Chafing. Often the ‘butt’ of the joke, that isn’t funny.

It’s not something we often see or something people often talk about, but it’s certainly something we feel.


Chafing can occur pretty much anywhere as a result of any sport (or anything), and there are lots of things that can cause chafing.

Chafing happens to your skin due to stress caused by friction and moisture. Your skin is made up of three distinct layers, the epidermis, dermis, and hypodermis, when subjected to friction and moisture these delicate layers of your skin wear away creating a chafing wound that can be anything from mild to severe.

I am sure everyone has experienced chafing at some point in their life but to describe it, it’s a feeling of sore, tender or raw skin that may sting, burn or have an itchy sensation. More severe cases of chafing can include broken skin, swelling, bleeding or blisters. For severe cases of chafing it is worth consulting a medical professional as this maybe due to an underlying health condition or my need medical treatment such as antibiotic creams.

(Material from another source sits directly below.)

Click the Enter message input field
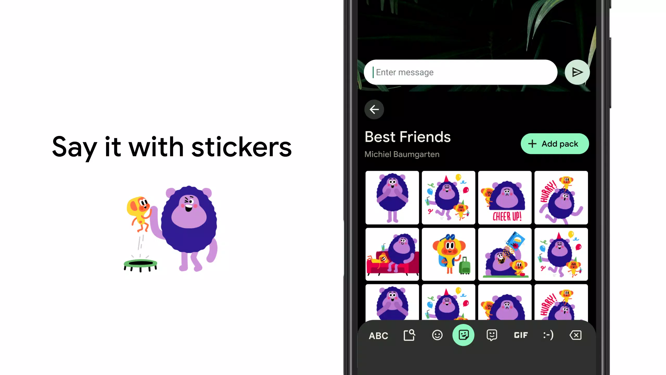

Here are common places or causes of chafing.


One of the less known plights of Covid-19, we have had feedback from many doctors, nurses and key workers who have informed us of how wearing a face mask all day, every day is impacting their skin. This is because as we breathe, the masks traps in heat and moisture. Pressure from the fabric and straps of the mask can rub our cheeks, noses, behind our ears and chin, and cause our skin to chafe and feel irritated and sore.


A rash (or chafing) can occur when skin becomes irritated from the moisture and friction between a wetsuit and the skin. It is common for surfers, triathletes and open water swimmers to have a rash or chafing on their neck (which can occasionally look a little like a love bite).


A few years ago a friend of mine was training to run a marathon, he went out wearing a cotton t-shirt and part way through his run it started to rain. When he returned home he drew a ‘(‘ on his t-shirt across his stomach with a marker. He had chafed so badly due to the friction of his wet t-shirt, both of his nipples has bled through his t-shirt and he was able to make a sad face :-(


Probably not something that Victoria’s Secret would want to feature, but I have many friends who have suffered from chaffing ‘where the band rests, underneath’. The bit that experiences movement and is often sweaty, is a prime location for chafing and from experience, can be really sore.


Anti-chafe balms (or commonly known as chamois creams) were invented for saddle sore. Saddle sore occurs pretty much anywhere the cyclist comes in contact with the saddle. Chamois cream is the ‘butt’ of the joke I was referring to and over the years it has gained many nicknames. Saddle sore is usually a rash or chafing that has occurred from moisture, heat and friction from sitting on a bike.


Inner thigh chafing is one of the most common areas chafing can occur. It happens when the skin between your thighs or groin rubs against skin or clothing. With each rub, friction builds and can cause small tears and damage along the skin’s surface. Especially during warmer weather because your skin is sweating.


Not the most common area of chafing, but definitely one of the worst I have incurred. Snowboarding in Austria one year, the seams on my knee pads came into direct contact with my knees during a full days ride. By the end of the day my knees were burning red and I had a small oozing blister just above the knee where the rubber gripper had been resting on my skin… never again will I ever wear knee pads directly on my skin without chafe balm!



Shoes can sometimes create the chafing trifecta, sweat, friction and rubbing. This in turn can cause chafed or blistered skin, particularly around the ankles and toes.


From experience there are three things you can do to help prevent chafing.


Avoid cotton or anything that doesn’t dry quickly. When looking for shorts look for tight fitting or compression shorts, sweat wicking, with flat seams. Built in padded shorts for cycling is also a good idea.

Buy good quality socks that fit properly and are not loose, also change them as often as you can as sweat is chafing’s best friend.


Our Chafe Stick is a lubricant which has been purposely designed to help prevent friction by creating a soothing barrier on the skin to help prevent chafing. Our ‘No Double Dipping’ Chafe Stick is a convenient and hygienic way to apply a soothing balm to areas which chafe.

Our chafe stick has been expertly crafted using these ingredients for their properties:
·       Black Seed Oil contains antibacterial and anti-inflammatory properties which can help to soothe irritation.
·       Cocoa Butter is intensively moisturising and has the rich buttery texture desired in any chamois cream, which enables our formulas to glide over the needed areas.
·       Hemp Seed Oil contains anti-inflammatory properties which can help to soothe irritation. Hemp seed oil can also aid skin hydration and repair.
·       Jojoba Wax is a plant-based alternative to beeswax which we use to help keep the balm in place once you’ve applied it. Jojoba Wax is similar in composition to our skin's natural oils or sebum.


Skin cells regenerate overnight and promote skin healing far more rapidly than during the day, this is a good time to fortify the skin and prevent any damage the following day by moisturising and drinking plenty of water.